Transcribe precisely those lines of the listing that fall between the line containing "fuzesvirag@gmail.com (496, 1401)" and the last line, inclusive of both.

____ DATA FOR PROCESSING

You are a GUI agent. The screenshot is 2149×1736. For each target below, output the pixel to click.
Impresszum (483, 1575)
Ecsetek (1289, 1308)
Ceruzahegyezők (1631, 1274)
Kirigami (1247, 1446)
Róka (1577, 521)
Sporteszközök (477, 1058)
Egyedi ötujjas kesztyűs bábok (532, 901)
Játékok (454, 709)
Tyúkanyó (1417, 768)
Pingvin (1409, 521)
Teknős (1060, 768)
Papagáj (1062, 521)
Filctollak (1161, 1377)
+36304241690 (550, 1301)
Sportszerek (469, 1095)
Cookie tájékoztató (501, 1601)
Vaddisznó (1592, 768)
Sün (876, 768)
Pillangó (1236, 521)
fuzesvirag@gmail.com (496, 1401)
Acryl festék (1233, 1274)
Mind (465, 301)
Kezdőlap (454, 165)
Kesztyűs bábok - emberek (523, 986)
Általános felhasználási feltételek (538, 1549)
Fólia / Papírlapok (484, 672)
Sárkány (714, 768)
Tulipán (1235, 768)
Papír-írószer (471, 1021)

________

* RESULT:
fuzesvirag@gmail.com (496, 1401)
Acryl festék (1233, 1274)
Mind (465, 301)
Kezdőlap (454, 165)
Kesztyűs bábok - emberek (523, 986)
Általános felhasználási feltételek (538, 1549)
Fólia / Papírlapok (484, 672)
Sárkány (714, 768)
Tulipán (1235, 768)
Papír-írószer (471, 1021)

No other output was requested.